In 2024 and 2025, investors were willing to pay about $2 for every $1 of Bitcoin on Strategy’s balance sheet, creating free leverage without having to liquidate the leverage, which would have to happen if they had bought bitcoin outright and its price had fallen. The investor simply held the position and waited for the recovery. So, for example, since the stock was trading at $200 but represented only $100 in Bitcoin, the company could issue new shares at a premium of $200, allocate the funds to buy Bitcoin, and as a result, the “Bitcoin per share” of existing shareholders would rise. The magic was that the more shares Strategy issued to buy Bitcoin, the richer the existing shareholders became. If attracting new followers directly increased someone's net worth, they would work much harder to attract new investors to cryptocurrencies.
Strategy’s price has fallen about 40% year-to-date. Retail investors have flocked to leveraged single-stock ETFs tied to Strategy, such as MSTX and MSTU, which have lost about 85% in 2025. Shares of Japanese peer Metaplanet are down 80%, while UK-based Smarter Web Company is down 45%. Many of the top 100 similar treasury companies have started selling crypto to fund share buybacks or service debt.
The point is that Strategy has issued preferred shares such as “Strife” (10% coupon), “Strike” (8%) and “Stretch” (variable interest rate close to 10,75%). Without having almost no other source of revenue. By the end of 2025 it owed $800 million dollars a year in dividends and interest payments on debt.
At the end of 2025, it issued $1,4 billion in new shares, not to buy bitcoin but to create a dollar reserve to cover preferred stock dividends for 600 days.
When a company begins to raises funds from new investors to pay old investors has reached the point of a familiar "pyramid" shape just before collapse.
Without a new catalyst that could increase crypto demand with a next wave of buyers, crypto remains a purely speculative asset. And when the last potential investor has bought, the “fuel” for the price rise runs out, so huge price drops come, as leverage works negatively. The appeal of Bitcoin and other cryptocurrencies is based on a complete loss of confidence in the ability of the state and institutions to protect unsuspecting investors.
Bitcoin cannot be manipulated by governments. But it can and is manipulated by people with enough capital to move the needle. This is not decentralization. It is a new oligarchy with better technology. It is a myth of digital freedom and a mirror reflecting every flaw of human greed.

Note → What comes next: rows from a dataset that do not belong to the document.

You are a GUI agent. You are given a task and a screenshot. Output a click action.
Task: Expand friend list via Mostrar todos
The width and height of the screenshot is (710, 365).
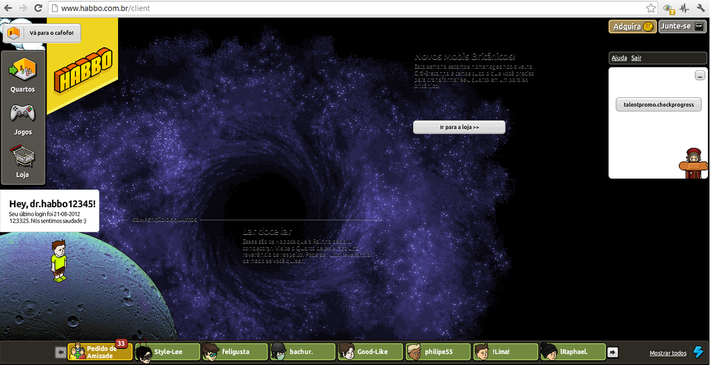click(668, 353)
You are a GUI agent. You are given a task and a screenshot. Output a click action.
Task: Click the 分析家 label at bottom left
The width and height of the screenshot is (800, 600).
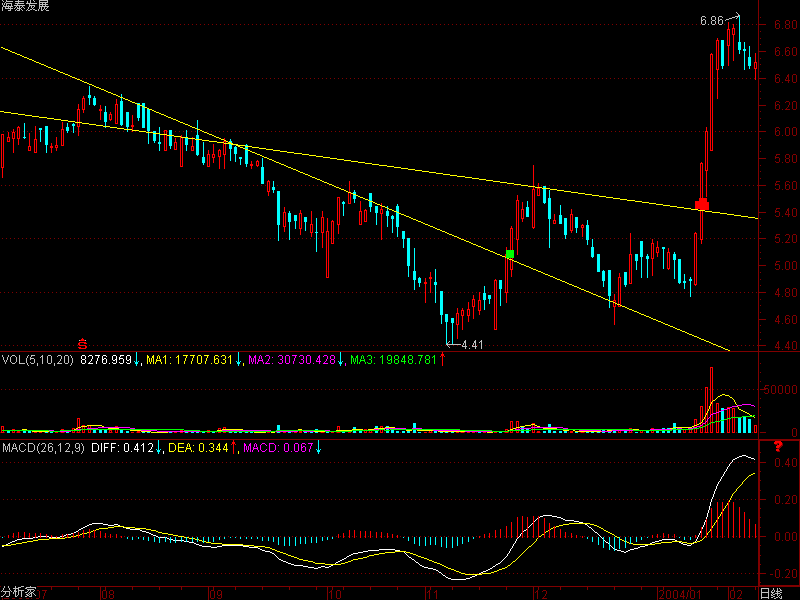[18, 592]
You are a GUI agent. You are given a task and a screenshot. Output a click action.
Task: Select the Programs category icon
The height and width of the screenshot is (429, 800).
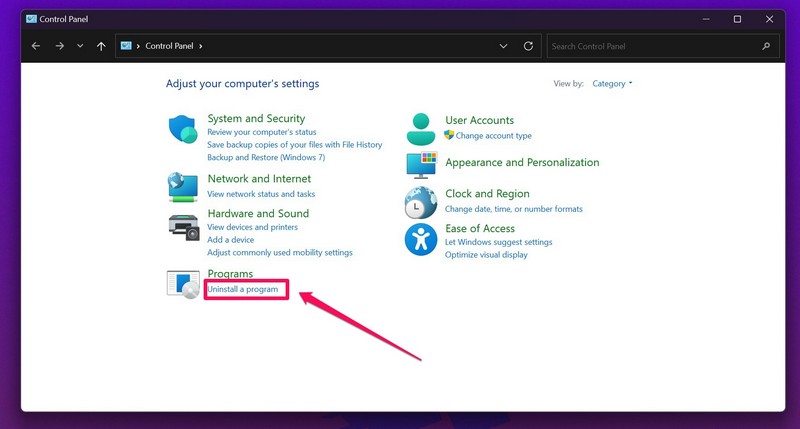coord(183,284)
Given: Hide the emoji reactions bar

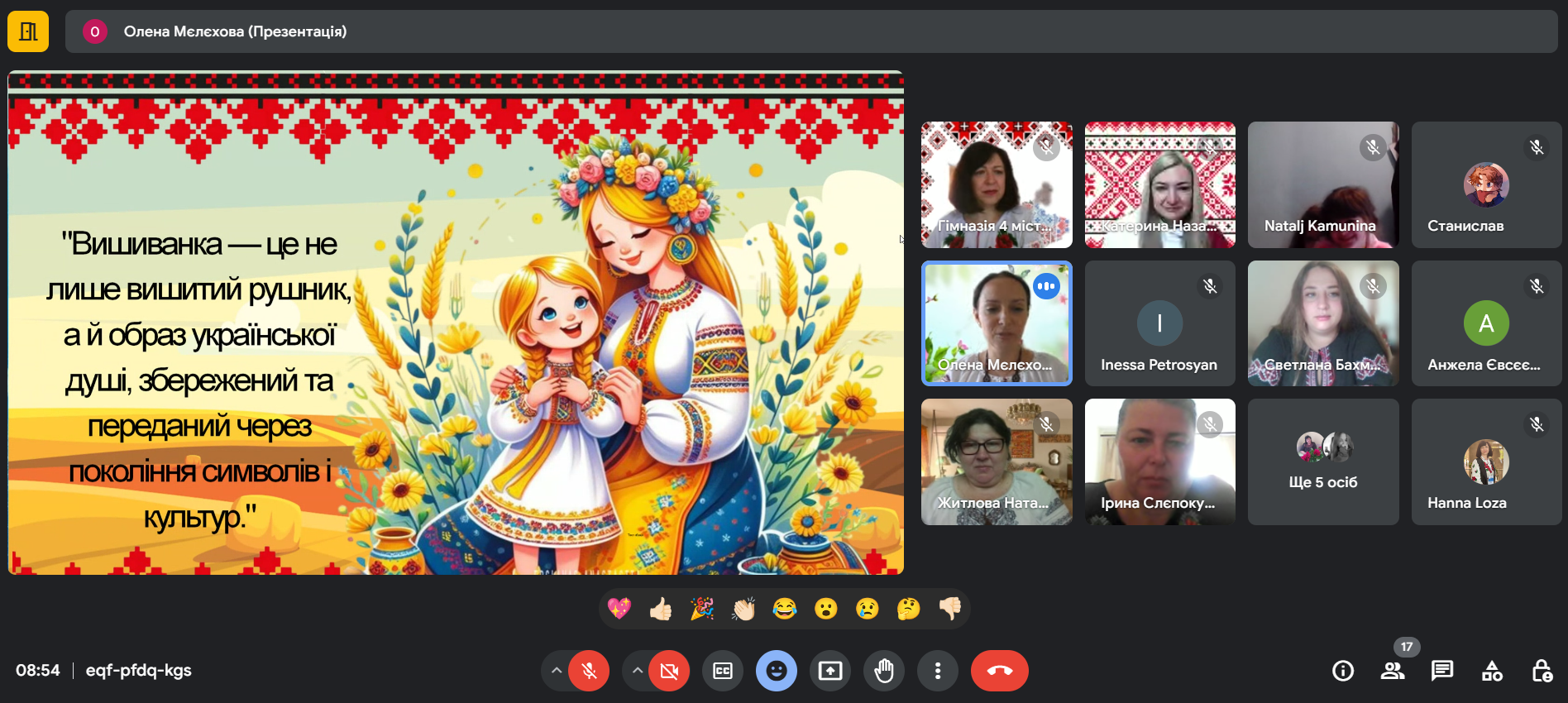Looking at the screenshot, I should coord(777,671).
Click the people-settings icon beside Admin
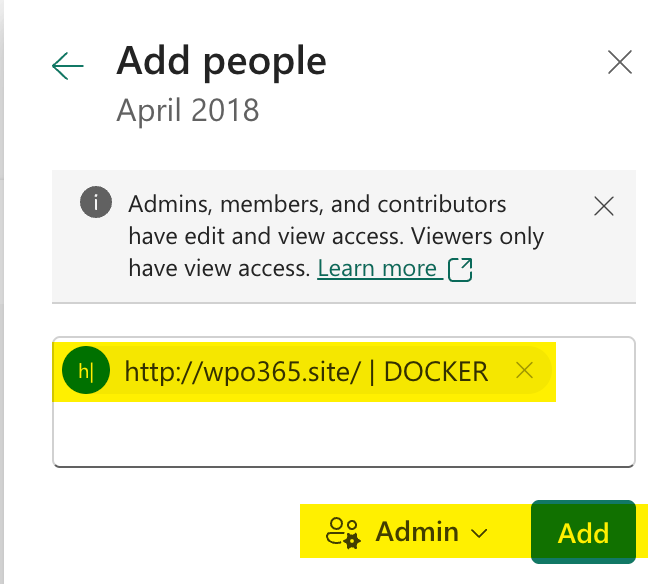 coord(343,533)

It’s the same old story of freedom promoted as opportunity, speculation sold as revolution. Because in the absence of regulation, lawlessness is always camouflaged as freedom. Freedom without a control structure leads to chaos. And chaos ultimately requires new rulers. Bitcoin doesn’t need governments to survive. But societies still need laws to function. Without them, financial power simply migrates from parliaments to computer protocols, from bankers to whales, from regulation to lines of computer software code. The blockchain records truth, not justice. It is perfect in transparency but zero in accountability.